• Kutipan Teks:

Jakarta -
Sebuah studi yang dipublikasikan dalam Cell Reports Medicine mengungkapkan, jadwal buang air besar (BAB) dapat mempengaruhi fisiologis dan kesehatan jangka panjang. Frekuensi BAB yang ideal adalah sekali atau dua kali sehari.
Penelitian sebelumnya menunjukkan adanya hubungan antara sembelit dan diare, dengan risiko infeksi serta kondisi neurodegeneratif yang lebih tinggi.
Namun, karena temuan ini diamati pada pasien yang sakit, masih belum jelas apakah jadwal BAB yang tidak teratur merupakan penyebab atau akibat dari kondisi kesehatan.
"Saya berharap bahwa penelitian ini akan sedikit membuka pikiran para dokter tentang potensi risiko dari tidak teraturnya frekuensi buang air besar," beber penulis studi senior Sean Gibbons, dari Institute for System Biology, dikutip dari Science Alert.
"Dokter sering kali menganggap BAB tidak teratur hanya sebagai gangguan biasa."

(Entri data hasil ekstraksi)

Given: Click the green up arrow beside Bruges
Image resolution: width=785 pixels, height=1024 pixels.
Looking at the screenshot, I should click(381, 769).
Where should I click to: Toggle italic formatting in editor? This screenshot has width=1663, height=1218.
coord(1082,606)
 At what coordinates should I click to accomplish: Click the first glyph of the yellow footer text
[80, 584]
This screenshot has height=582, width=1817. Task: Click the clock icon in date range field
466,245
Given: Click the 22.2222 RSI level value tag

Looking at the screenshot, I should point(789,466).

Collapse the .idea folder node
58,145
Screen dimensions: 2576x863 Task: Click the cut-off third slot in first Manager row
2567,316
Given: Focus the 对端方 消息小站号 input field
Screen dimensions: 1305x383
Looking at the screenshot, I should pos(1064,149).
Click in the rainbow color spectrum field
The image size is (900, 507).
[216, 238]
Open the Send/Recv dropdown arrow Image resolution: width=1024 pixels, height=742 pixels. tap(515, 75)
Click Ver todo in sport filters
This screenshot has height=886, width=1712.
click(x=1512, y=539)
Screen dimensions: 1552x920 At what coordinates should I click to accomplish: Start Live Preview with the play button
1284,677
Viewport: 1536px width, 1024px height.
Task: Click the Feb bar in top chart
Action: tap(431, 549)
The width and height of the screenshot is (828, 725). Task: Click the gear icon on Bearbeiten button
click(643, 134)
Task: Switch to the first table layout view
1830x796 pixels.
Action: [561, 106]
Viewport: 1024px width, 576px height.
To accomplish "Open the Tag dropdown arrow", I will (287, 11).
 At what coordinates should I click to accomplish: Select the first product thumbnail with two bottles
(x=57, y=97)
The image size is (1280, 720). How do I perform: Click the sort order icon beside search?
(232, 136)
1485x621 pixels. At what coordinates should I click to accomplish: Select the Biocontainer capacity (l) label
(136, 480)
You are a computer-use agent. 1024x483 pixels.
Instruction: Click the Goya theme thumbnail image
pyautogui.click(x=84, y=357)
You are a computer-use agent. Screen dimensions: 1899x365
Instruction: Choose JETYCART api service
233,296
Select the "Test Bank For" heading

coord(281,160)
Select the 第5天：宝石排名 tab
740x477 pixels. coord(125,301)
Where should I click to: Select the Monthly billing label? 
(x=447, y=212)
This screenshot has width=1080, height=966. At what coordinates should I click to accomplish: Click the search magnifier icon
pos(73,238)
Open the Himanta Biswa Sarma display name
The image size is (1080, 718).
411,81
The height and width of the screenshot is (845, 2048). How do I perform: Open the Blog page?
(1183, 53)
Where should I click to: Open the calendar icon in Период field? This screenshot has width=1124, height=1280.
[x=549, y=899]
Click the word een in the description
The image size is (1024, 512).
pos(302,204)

• Tugas Anda:
(a) Menurut kutipan teks tentang frekuensi buang air besar, berapa kali sehari frekuensi BAB yang ideal?
(b) Sebutkan semua kondisi kesehatan yang disebut dalam kalimat berawalan "Penelitian sebelumnya menunjukkan" pada kutipan teks tentang frekuensi buang air besar.
(c) Teruskan kutipan teks tentang frekuensi buang air besar mulai dari kalimat sesudah kalimat terakhirnya.

• Hasil Latihan:
(a) Sekali atau dua kali sehari.

(b) Sembelit, diare, infeksi, dan kondisi neurodegeneratif.

(c)
Gibbons dan timnya mengumpulkan data klinis, gaya hidup, dan biologis, yang termasuk kimia darah, mikrobioma usus, genetika, dan lainnya. Data itu dikumpulkan dari 1.400 relawan dewasa yang sehat tanpa tanda-tanda penyakit aktif.
Frekuensi buang air besar yang dilaporkan sendiri oleh peserta dikategorikan ke dalam empat kelompok, yakni:
- Sembelit, yang ditandai dengan satu atau dua kali buang air besar per minggu.
- Normal-rendah, yang ditandai dengan tiga hingga enam kali buang air besar per minggu.
- Normal-tinggi, yang ditandai dengan satu hingga tiga kali buang air besar per hari.
- Diare.
Ketika feses bertahan terlalu lama di dalam usus, mikroba menghabiskan serat yang tersedia, yang difermentasi menjadi asam lemak rantai pendek yang bermanfaat. Dan sebagai gantinya memfermentasi protein, menghasilkan racun seperti p-kresol sulfat dan indoksil sulfat.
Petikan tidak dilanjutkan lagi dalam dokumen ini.